[LU-16220] lnet recovery_interval setting Created: 06/Oct/22  Updated: 26/Oct/22

Status: Open
Project: Lustre
Component/s: None
Affects Version/s: Lustre 2.12.8
Fix Version/s: None

Type: Question/Request Priority: Major
Reporter: Mahmoud Hanafi Assignee: Serguei Smirnov
Resolution: Unresolved Votes: 0
Labels: None

Attachments: File dk.rmmod3.r435i0n15.bz2    
Rank (Obsolete): 9223372036854775807

 Description   

If health_sensitivity=0 and the peer is offline, does recovery_interval play any role in how often the client pings the peer?
I ask because, when a filesystem is down, the clients trying to connect to the servers are causing path lookup storms on our InfiniBand fabric.

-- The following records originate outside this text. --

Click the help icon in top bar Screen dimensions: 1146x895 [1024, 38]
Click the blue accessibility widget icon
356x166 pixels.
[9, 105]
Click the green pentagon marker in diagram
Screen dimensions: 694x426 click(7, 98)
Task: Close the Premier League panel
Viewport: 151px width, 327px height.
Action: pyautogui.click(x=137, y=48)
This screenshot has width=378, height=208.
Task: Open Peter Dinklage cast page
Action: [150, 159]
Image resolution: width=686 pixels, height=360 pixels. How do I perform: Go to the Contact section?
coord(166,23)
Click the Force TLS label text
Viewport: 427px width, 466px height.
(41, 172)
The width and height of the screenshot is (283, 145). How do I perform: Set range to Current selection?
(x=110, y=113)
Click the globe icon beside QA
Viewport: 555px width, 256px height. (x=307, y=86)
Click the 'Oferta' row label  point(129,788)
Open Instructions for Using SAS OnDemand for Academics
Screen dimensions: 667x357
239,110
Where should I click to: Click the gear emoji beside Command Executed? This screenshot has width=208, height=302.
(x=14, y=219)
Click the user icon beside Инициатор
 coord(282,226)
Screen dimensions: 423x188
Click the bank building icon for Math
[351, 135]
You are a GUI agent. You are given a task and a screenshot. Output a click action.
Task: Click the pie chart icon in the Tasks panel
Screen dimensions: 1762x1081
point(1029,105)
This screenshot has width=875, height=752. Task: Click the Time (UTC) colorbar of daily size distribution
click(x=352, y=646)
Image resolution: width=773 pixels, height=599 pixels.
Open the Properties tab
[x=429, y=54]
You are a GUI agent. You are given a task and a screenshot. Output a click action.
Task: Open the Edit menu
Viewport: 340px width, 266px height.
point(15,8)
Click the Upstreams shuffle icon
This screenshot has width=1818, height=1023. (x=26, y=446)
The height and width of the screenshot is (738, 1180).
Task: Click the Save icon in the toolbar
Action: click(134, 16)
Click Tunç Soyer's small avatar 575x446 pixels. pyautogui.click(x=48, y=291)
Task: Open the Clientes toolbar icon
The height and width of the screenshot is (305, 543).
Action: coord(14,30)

Too many path lookups cause our subnet manager to lock up and it requires a restart.



 Comments   
Comment by Peter Jones [ 07/Oct/22 ]

Serguei

Could you please advise?

Thanks

Peter

Comment by Serguei Smirnov [ 07/Oct/22 ]

Hi,

Peer recovery shouldn't be happening if health feature is disabled. You should be able to verify this with

lnetctl debug recovery --peer 

There's a possibility that the client pings the server driven by higher-level lustre keepalive mechanism, which, if I remember correctly, pings the server several times within obd_timeout period if there's no other traffic. Another possibility is lnd trying to reconnect on its own. 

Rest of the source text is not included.